Akibat kesimpang siuran pemenang lelang itu, panitia kerepotan “mencuci tangan”. Sibuk memberi penjelasan kiri kanan. Mereka segera mengubah pemenang lelang. Menggantikan M. Nuh dengan anak konglomerat terkenal yang juga ketua umum partai politik.
Namun semua itu tetap tidak mampu merubah pandangan rakyat miring, yang menganggap mereka kurang memiliki sensitivitas sosial yang tinggi dan kurang profesional.

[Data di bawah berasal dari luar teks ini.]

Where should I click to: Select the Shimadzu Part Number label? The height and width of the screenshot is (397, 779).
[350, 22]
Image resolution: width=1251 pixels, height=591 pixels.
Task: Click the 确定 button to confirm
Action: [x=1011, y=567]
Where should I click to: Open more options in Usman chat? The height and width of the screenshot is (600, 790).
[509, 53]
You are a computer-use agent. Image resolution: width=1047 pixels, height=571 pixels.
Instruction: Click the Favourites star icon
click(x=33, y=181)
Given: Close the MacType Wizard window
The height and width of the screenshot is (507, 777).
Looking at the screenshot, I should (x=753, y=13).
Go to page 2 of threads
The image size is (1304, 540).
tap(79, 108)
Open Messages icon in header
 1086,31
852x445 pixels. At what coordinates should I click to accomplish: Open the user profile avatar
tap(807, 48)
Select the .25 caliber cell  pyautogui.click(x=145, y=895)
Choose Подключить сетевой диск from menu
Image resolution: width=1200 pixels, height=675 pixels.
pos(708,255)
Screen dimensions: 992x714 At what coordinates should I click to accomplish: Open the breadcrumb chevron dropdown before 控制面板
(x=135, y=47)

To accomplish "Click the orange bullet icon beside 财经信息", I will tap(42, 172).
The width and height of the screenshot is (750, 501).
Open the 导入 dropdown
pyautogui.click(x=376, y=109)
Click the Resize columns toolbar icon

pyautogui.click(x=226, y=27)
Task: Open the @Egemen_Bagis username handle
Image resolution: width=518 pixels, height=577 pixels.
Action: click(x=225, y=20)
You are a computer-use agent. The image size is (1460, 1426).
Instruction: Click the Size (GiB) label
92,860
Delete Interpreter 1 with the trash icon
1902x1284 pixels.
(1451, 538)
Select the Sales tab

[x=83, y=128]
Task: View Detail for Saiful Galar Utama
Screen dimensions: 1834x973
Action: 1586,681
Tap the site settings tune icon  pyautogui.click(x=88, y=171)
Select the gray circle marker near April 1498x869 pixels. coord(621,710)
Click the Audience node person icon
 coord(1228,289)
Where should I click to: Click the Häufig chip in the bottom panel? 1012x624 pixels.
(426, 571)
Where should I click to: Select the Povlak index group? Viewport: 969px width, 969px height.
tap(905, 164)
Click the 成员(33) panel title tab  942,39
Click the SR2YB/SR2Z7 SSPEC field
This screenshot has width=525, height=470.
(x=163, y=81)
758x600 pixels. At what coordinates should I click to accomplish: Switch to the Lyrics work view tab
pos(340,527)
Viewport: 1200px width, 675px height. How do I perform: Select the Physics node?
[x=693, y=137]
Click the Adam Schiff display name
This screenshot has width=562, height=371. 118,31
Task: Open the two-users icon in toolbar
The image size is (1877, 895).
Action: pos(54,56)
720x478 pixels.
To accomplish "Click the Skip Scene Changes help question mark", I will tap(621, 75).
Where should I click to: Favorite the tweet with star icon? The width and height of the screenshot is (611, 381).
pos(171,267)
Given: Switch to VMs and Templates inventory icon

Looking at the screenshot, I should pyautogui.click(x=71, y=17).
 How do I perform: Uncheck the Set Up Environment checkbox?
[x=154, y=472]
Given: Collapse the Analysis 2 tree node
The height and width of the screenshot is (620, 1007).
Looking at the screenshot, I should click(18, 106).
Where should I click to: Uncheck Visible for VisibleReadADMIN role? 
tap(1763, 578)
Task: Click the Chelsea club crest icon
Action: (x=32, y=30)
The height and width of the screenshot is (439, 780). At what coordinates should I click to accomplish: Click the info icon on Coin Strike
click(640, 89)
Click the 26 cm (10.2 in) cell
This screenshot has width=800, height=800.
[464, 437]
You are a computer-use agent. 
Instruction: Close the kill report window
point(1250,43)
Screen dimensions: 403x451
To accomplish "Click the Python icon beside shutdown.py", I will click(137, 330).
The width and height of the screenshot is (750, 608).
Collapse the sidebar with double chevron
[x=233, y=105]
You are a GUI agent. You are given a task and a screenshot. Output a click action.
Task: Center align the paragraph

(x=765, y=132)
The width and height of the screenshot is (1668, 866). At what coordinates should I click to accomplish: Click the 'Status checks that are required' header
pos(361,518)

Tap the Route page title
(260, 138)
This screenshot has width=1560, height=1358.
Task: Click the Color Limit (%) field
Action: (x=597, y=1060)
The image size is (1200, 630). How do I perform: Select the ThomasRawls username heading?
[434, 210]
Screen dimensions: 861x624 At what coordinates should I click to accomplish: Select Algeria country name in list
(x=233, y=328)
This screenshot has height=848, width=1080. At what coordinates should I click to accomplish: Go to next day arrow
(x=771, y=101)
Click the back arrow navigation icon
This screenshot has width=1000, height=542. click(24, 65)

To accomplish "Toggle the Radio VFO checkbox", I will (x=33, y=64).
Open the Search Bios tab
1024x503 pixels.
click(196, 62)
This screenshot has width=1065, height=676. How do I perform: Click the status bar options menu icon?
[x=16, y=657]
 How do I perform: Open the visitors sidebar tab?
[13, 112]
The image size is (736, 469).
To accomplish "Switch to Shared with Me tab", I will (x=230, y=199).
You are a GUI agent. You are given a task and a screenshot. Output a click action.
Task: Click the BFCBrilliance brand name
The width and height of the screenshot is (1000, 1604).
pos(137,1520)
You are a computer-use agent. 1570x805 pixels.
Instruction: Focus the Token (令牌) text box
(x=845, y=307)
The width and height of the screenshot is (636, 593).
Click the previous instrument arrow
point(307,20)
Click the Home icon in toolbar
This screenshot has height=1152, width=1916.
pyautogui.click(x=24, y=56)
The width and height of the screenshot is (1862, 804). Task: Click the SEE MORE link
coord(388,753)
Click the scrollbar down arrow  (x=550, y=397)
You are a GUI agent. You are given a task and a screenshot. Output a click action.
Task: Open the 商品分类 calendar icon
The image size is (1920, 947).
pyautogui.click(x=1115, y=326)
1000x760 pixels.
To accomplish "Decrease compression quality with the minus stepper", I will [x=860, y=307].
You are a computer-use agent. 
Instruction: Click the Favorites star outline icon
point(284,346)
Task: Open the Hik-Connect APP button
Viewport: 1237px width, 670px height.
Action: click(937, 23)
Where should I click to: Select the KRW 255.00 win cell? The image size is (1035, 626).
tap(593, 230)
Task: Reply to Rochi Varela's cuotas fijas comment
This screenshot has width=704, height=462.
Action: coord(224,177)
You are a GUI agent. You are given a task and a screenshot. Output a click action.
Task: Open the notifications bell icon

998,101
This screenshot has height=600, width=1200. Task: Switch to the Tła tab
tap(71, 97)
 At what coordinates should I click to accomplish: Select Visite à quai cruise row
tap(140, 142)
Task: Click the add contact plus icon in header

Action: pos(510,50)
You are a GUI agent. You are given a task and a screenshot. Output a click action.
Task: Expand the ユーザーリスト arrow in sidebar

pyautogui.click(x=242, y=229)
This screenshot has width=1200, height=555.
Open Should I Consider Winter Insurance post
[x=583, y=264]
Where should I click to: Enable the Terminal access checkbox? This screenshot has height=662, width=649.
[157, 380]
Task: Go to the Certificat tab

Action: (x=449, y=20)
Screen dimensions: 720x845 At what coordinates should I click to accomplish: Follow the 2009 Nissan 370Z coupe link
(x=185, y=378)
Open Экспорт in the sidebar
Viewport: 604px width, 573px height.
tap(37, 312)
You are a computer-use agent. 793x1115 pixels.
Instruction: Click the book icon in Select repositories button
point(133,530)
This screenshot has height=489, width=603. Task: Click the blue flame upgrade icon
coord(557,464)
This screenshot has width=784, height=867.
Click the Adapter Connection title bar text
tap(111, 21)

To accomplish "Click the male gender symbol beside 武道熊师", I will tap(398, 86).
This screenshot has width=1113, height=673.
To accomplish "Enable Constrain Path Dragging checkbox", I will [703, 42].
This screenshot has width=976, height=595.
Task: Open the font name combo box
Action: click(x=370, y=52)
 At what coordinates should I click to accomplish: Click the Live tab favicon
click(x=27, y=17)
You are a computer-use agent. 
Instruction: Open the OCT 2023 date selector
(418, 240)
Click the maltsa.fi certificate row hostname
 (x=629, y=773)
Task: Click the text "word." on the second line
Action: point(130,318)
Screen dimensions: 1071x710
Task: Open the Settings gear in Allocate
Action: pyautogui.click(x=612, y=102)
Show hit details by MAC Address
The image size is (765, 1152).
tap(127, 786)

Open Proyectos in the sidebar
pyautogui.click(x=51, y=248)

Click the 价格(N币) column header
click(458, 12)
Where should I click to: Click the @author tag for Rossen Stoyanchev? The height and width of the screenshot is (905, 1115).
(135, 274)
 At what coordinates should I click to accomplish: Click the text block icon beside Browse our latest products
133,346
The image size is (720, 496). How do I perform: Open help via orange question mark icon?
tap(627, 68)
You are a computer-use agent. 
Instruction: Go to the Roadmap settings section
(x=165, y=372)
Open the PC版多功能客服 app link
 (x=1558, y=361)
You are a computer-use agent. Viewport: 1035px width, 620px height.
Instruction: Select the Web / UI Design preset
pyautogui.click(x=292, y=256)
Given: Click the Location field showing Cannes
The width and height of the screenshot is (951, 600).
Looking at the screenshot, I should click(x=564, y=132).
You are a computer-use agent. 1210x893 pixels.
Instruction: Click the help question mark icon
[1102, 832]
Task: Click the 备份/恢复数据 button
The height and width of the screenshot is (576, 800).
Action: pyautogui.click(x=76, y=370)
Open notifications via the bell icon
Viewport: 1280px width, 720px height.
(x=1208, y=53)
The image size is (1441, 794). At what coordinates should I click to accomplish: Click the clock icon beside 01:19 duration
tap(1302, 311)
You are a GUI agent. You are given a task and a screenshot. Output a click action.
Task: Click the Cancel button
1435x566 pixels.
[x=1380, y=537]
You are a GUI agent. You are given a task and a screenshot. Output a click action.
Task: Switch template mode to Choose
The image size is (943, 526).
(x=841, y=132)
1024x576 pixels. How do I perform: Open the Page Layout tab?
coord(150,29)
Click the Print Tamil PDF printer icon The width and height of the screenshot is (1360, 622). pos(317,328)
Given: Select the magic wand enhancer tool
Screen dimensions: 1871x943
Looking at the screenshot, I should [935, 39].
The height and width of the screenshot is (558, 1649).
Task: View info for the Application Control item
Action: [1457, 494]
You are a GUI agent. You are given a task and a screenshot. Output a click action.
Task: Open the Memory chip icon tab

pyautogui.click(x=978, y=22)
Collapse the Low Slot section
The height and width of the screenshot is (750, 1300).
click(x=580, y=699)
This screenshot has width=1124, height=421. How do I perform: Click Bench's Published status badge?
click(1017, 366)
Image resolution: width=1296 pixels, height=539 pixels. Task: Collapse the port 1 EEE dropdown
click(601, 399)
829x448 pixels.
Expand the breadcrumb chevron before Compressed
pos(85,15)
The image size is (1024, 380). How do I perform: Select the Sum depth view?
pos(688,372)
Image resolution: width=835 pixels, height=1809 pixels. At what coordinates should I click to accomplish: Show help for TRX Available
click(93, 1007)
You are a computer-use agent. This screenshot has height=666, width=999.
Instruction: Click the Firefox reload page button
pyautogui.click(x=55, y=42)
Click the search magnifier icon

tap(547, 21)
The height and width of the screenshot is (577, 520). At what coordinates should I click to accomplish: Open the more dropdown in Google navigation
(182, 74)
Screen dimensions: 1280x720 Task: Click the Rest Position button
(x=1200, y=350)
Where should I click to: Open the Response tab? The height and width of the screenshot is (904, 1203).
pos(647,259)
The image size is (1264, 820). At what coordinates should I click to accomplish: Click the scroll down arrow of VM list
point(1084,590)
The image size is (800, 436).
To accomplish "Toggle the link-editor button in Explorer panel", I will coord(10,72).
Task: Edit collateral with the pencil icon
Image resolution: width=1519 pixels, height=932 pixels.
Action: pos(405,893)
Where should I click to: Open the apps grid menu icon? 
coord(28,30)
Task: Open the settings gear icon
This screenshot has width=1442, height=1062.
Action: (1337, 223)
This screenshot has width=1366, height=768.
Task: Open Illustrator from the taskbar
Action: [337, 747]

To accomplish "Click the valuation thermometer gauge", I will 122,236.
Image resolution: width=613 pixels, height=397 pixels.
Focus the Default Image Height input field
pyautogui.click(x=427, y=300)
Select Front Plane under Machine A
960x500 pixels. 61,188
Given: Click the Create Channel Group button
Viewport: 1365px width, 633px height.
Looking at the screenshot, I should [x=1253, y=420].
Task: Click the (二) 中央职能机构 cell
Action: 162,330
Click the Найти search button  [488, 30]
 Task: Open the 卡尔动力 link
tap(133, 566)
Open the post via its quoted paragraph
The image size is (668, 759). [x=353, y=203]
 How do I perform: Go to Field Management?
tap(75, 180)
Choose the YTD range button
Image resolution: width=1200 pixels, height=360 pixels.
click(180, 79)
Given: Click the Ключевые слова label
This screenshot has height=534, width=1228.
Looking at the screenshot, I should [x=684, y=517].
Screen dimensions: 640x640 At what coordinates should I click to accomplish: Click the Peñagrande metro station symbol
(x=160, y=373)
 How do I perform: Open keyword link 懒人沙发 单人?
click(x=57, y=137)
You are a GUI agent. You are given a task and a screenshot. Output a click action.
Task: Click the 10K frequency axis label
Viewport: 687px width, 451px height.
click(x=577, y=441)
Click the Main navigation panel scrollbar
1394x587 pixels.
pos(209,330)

Konser berdurasi dua jam itu yang dilaksanakan di studio TVRI dan disiarkan oleh sejumlah stasiun televisi swasta juga menuai kritik karena sejumlah pihak yang hadir di studio berfoto tanpa menerapkan physical distancing dan tidak menggunakan masker. Ketua MPR Bamsoet meminta maaf melalui pesan singkat (19/05) “Itu semua salah saya,” katanya.
Kasus lelang yang ricuh itu kadung menjadi anekdot politik yang gurih. Petinggi negeri menerima kiriman “hadiah lebaran” yang pahit berupa cacian dan makian dari publik. Dengan ongkos kirim yang mahal: defisit kredibilitas!
Beberapa pesan WhatsApp yang masuk ke handphone saya menitip pesan supaya menuliskan begini: kasus lelang motor yang kacau itu membuat pembesar negeri seolah sedang tersesat di jalan yang terang!
(Penulis wartawan senior dan pemerhati masalah sosial dan budaya.)